REQUIRED TASK:
Copy out the lines starting at the line that contains "Given: Open Microsoft Excel in the Dock" and ending at the line that contains "Action: 1077,79", with both of those lines included and no others.

[Item position entries]

++++++

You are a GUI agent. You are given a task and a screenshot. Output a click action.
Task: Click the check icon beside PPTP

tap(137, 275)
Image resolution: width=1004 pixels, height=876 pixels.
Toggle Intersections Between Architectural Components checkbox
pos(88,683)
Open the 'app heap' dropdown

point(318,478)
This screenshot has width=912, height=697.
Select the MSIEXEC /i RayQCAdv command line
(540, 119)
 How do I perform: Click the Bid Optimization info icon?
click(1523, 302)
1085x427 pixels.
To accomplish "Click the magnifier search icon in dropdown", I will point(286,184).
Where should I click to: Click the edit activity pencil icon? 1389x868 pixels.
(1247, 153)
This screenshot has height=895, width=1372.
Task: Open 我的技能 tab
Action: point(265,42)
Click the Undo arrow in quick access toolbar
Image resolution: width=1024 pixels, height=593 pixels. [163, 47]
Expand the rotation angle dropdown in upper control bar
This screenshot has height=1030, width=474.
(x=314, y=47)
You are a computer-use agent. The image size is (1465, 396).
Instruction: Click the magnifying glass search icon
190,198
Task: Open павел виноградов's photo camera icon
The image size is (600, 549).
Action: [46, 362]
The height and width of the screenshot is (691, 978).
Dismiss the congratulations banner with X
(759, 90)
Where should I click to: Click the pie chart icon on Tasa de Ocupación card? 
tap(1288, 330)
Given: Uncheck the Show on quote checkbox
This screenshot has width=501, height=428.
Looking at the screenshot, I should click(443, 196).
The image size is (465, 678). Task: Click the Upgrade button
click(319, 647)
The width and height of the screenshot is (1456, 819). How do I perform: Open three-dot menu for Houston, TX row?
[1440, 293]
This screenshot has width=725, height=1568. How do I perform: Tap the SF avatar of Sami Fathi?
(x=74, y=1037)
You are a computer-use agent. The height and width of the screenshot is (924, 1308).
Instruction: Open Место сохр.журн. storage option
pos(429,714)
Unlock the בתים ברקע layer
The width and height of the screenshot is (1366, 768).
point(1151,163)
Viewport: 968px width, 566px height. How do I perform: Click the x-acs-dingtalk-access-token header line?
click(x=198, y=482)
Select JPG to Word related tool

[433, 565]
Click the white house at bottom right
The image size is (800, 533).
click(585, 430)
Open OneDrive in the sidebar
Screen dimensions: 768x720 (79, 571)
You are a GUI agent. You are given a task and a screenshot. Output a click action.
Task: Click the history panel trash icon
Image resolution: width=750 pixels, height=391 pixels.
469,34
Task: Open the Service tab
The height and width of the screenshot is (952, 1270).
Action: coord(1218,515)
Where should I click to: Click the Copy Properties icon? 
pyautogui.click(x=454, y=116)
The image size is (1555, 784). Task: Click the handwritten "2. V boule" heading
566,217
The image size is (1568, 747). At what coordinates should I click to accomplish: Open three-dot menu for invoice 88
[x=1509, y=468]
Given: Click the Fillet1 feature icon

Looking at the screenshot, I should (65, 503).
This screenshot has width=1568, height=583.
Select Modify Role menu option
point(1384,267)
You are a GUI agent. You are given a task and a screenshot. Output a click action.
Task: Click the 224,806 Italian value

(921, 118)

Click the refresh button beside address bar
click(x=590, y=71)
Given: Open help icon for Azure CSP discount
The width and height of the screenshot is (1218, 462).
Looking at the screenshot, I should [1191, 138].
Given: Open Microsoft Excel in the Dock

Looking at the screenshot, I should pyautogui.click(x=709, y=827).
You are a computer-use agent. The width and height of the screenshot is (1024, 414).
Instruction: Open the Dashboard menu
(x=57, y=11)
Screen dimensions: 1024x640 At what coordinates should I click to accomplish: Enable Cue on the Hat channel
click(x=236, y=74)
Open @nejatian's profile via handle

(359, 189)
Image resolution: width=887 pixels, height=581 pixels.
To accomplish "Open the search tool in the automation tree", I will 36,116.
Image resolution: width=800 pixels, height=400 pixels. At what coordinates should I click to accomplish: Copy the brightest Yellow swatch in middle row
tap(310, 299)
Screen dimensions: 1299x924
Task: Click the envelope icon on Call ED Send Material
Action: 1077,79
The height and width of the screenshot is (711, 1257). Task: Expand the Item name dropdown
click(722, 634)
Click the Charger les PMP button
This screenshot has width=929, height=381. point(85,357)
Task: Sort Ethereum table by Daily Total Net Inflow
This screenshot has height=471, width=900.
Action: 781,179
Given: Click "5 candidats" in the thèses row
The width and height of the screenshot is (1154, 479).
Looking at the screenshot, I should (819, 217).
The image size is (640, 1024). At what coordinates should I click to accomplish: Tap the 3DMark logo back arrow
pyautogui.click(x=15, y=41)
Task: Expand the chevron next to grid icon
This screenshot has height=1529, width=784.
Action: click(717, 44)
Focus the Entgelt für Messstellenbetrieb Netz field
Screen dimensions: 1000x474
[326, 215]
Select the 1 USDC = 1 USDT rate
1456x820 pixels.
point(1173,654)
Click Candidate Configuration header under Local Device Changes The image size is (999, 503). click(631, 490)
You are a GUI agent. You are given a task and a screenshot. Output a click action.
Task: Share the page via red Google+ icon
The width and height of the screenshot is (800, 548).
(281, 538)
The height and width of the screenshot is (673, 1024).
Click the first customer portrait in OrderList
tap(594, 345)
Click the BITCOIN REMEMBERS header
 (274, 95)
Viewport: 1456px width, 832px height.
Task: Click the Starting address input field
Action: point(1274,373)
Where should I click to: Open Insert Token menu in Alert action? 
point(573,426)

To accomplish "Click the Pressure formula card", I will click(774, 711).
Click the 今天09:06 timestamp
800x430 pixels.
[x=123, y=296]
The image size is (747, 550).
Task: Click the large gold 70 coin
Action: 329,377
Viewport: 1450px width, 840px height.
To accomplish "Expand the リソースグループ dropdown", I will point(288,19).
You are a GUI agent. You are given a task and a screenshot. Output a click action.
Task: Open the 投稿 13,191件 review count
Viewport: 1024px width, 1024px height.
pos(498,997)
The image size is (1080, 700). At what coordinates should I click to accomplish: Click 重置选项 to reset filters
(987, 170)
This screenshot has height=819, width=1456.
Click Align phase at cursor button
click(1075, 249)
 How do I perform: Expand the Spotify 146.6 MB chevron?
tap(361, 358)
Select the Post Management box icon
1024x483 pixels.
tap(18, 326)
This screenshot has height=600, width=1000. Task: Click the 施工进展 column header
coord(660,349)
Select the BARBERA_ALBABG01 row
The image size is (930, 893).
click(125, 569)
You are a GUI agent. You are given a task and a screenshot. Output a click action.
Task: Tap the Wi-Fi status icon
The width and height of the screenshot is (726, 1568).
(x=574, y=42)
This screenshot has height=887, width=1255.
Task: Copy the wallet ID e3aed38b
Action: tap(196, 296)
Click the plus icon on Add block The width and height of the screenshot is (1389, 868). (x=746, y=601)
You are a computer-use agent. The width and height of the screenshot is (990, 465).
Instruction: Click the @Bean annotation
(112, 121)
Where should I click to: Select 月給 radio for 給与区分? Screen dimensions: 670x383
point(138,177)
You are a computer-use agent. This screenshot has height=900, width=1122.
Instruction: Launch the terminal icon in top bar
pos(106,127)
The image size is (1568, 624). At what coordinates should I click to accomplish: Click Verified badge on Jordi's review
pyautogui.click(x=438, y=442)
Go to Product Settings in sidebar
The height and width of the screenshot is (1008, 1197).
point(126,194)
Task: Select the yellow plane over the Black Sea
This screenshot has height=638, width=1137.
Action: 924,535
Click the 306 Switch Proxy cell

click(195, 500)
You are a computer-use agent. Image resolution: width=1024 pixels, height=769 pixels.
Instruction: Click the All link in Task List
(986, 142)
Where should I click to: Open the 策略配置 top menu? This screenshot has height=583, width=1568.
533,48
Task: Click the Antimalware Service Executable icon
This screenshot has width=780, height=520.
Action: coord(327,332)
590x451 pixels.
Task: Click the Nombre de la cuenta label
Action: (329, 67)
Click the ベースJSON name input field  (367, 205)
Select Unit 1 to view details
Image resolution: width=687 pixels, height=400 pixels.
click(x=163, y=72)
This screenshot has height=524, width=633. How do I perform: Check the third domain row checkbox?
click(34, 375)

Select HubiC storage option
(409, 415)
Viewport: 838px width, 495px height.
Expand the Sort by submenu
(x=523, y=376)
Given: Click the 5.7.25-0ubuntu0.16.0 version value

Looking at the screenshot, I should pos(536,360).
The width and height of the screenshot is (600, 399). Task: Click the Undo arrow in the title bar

++++++

ANSWER BELOW:
Given: Open Microsoft Excel in the Dock

Looking at the screenshot, I should pyautogui.click(x=709, y=827).
You are a computer-use agent. The width and height of the screenshot is (1024, 414).
Instruction: Open the Dashboard menu
(x=57, y=11)
Screen dimensions: 1024x640 At what coordinates should I click to accomplish: Enable Cue on the Hat channel
click(x=236, y=74)
Open @nejatian's profile via handle

(359, 189)
Image resolution: width=887 pixels, height=581 pixels.
To accomplish "Open the search tool in the automation tree", I will 36,116.
Image resolution: width=800 pixels, height=400 pixels. At what coordinates should I click to accomplish: Copy the brightest Yellow swatch in middle row
tap(310, 299)
Screen dimensions: 1299x924
Task: Click the envelope icon on Call ED Send Material
Action: 1077,79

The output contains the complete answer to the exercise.